Rep. John Boehner is already tasting the fruits of fame-criticism.

Maybe I’m losing my nerve, but I still don’t believe Boehner erred in saying that, if it was his only choice, he’d vote yes to a bill extending the Bush tax cuts only on the middle-class but not “thewealthiestAmericans,” as the president calls them.

The Wall Street Journal disagrees:

Democrats are on the run on the economy, struggling to justify raising taxes on small businesses and investors in the face of a faltering recovery and 9.6% unemployment. More than a dozen have already broken with Mr. Obama’s demand that the Bush-era tax rates continue only for those Americans making less than $250,000. They’re pushing to maintain the 2001-2003 tax rates on small-business profits, dividends, capital gains and higher-income earners. The possibility of a pre-election bipartisan stampede to extend the tax rates at least to 2013 has been building for weeks.  

Or at least it was until Mr. Boehner rode to the President’s rescue on Sunday, with a pre-emptive bow to Mr. Obama’s tax increase strategy. “If the only option I have is to vote for those at 250 and below, of course I’m going to do that,” Mr. Boehner told CBS’s “Face the Nation.” The Republican immediately added that he’d “fight to make sure that we extend the current tax rates for all Americans,” but by then the damage was done.

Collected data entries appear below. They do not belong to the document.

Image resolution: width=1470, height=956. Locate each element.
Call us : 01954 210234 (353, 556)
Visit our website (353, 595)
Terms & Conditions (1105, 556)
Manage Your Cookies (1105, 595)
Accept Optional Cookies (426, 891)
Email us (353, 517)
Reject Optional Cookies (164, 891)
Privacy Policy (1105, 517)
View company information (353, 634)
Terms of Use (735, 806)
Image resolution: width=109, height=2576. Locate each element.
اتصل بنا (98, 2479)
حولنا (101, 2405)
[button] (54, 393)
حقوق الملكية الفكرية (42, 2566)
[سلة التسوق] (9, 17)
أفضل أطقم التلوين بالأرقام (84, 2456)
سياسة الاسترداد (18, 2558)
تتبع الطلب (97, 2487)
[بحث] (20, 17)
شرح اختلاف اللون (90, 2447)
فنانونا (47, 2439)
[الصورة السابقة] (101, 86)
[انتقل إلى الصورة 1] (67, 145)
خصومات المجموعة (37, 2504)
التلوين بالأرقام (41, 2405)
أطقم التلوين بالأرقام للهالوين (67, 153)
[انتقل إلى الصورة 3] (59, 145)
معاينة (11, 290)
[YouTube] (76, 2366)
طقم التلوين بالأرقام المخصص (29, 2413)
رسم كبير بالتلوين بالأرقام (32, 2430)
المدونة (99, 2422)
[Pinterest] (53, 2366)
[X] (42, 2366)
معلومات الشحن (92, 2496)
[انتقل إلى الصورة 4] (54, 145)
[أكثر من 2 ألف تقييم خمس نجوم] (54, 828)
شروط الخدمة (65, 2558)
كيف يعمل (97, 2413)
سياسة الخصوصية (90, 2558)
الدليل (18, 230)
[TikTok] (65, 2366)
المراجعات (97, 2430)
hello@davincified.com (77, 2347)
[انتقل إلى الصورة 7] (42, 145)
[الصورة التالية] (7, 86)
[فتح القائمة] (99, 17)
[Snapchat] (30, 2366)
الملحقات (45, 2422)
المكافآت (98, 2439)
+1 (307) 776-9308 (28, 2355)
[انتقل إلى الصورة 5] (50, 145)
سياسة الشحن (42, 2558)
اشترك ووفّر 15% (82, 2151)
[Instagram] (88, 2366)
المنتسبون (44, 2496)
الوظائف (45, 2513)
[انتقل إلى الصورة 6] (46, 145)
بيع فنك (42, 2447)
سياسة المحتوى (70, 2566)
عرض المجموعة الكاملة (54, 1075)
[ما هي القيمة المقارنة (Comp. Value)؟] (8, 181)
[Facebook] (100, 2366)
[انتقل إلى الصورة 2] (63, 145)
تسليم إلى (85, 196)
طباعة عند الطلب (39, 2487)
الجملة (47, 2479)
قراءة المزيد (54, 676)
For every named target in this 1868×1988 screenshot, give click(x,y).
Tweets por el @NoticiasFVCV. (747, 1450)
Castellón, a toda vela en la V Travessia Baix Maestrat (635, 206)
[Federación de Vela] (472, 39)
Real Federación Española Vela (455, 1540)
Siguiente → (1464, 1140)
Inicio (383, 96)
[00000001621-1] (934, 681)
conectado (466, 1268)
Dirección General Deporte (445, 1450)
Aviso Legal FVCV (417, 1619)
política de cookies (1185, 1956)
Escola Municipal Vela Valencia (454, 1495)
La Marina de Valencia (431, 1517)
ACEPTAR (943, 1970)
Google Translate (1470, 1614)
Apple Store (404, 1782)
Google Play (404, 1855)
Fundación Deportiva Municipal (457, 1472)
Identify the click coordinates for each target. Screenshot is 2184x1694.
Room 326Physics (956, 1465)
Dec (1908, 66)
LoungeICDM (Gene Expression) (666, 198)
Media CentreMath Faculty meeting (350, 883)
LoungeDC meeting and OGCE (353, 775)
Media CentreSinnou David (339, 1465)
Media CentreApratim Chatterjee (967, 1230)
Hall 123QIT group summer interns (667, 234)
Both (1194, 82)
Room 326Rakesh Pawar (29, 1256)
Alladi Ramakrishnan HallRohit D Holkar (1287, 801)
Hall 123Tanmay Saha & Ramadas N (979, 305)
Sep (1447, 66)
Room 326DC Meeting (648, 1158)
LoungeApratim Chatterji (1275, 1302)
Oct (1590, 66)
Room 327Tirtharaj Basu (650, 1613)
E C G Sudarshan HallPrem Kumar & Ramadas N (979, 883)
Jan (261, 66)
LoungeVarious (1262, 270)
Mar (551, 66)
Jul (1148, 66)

I still think it was good to avoid the class warfare gambit-which Boehner does by this pronouncement-and then fight for extending the tax cuts to all. This is still a battle that Boehner can win. But why not defang the opposition and then fight for an across-the-board extension?

People are beginning to realize that putting people back to work trumps class warfare, and the only way to get more jobs is to get “thewealthiestAmericans” invest. They are less likely to do this if their taxes are going up.